*Task description*
Convert part of the entries below into a JSON list of strings, one string per line and no blank lines. Begin at the line that has "Task: Select the", stop after the line that has "Action: pos(111,88)", and leave the pictures out.

*Dataset content*
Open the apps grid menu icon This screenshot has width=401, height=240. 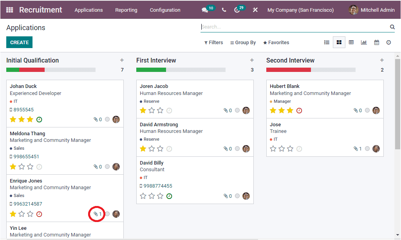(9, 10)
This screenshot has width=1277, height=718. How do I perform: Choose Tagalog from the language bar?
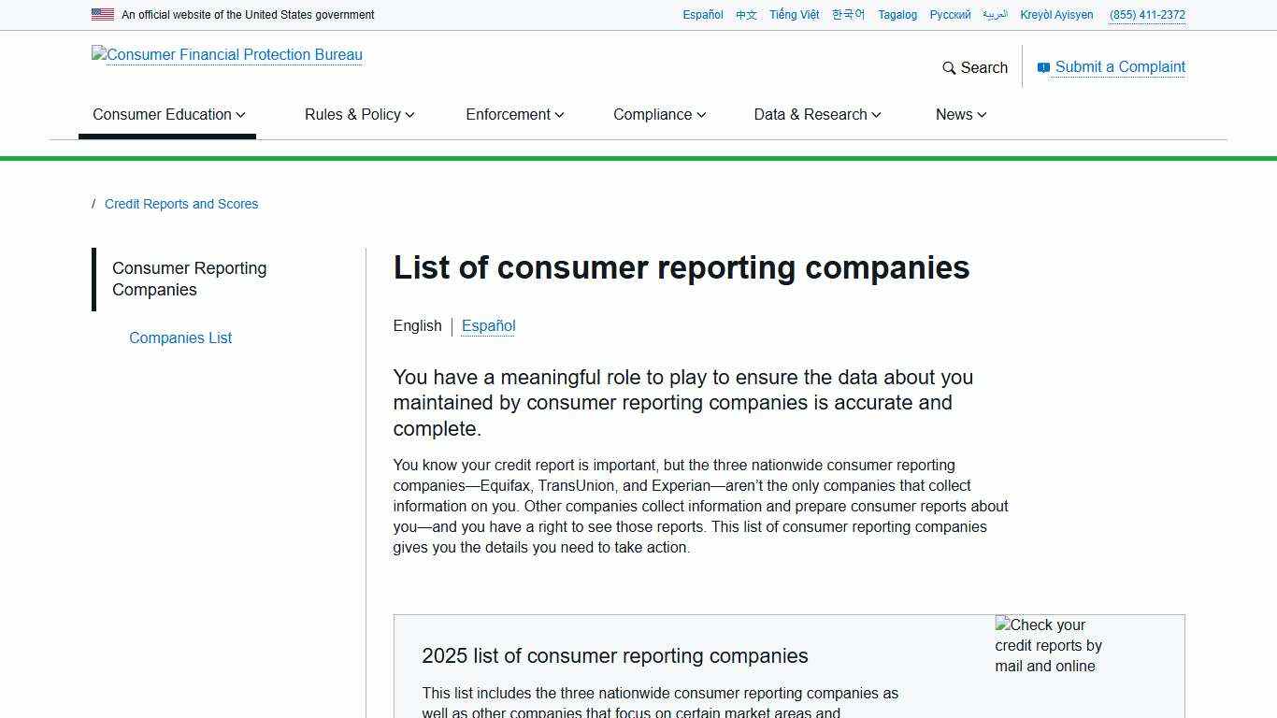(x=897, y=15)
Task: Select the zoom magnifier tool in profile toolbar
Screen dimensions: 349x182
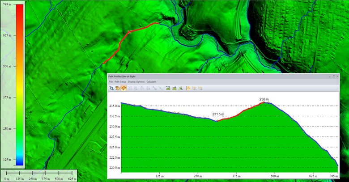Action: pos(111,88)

---

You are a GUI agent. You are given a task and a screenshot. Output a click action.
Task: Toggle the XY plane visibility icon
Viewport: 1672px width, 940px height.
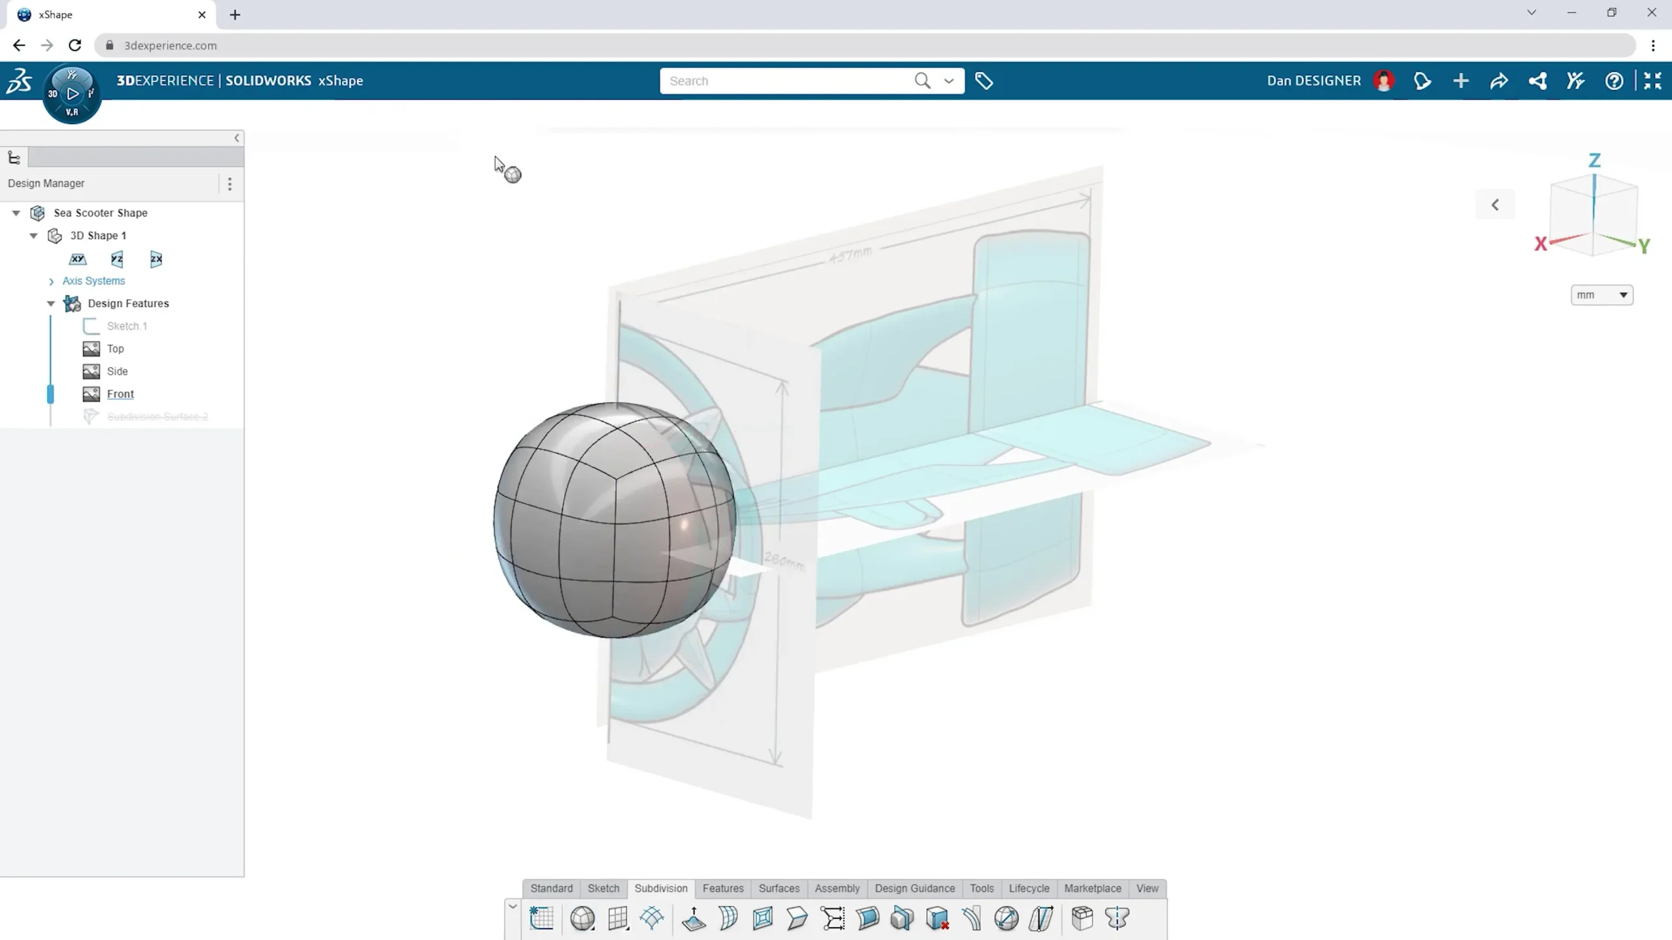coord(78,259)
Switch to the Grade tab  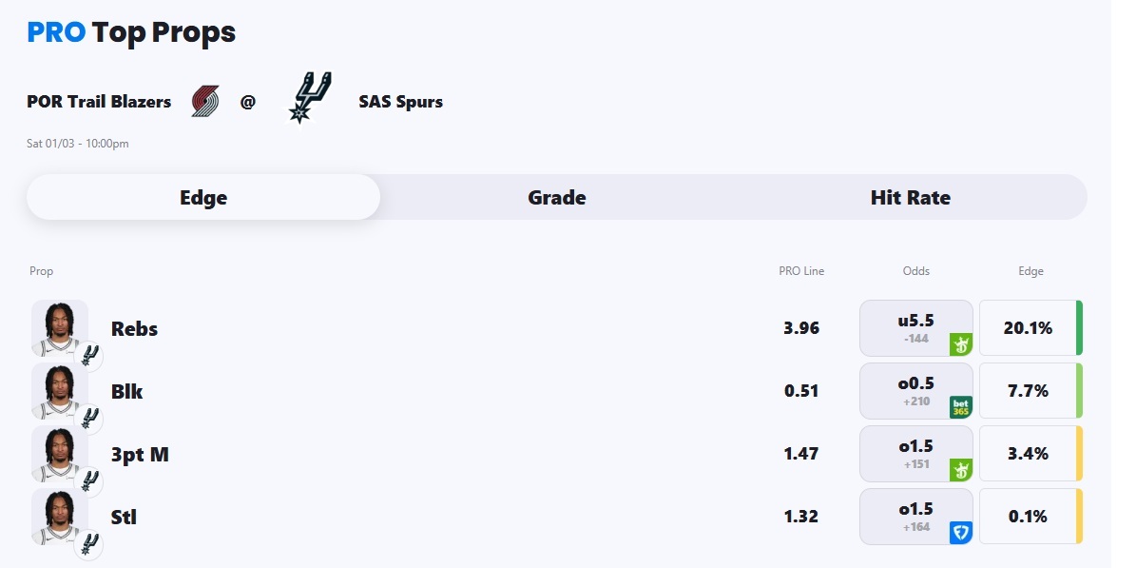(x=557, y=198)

*Solution*
[
  "Task: Select the zoom magnifier tool in profile toolbar",
  "Screen dimensions: 349x182",
  "Action: pos(111,88)"
]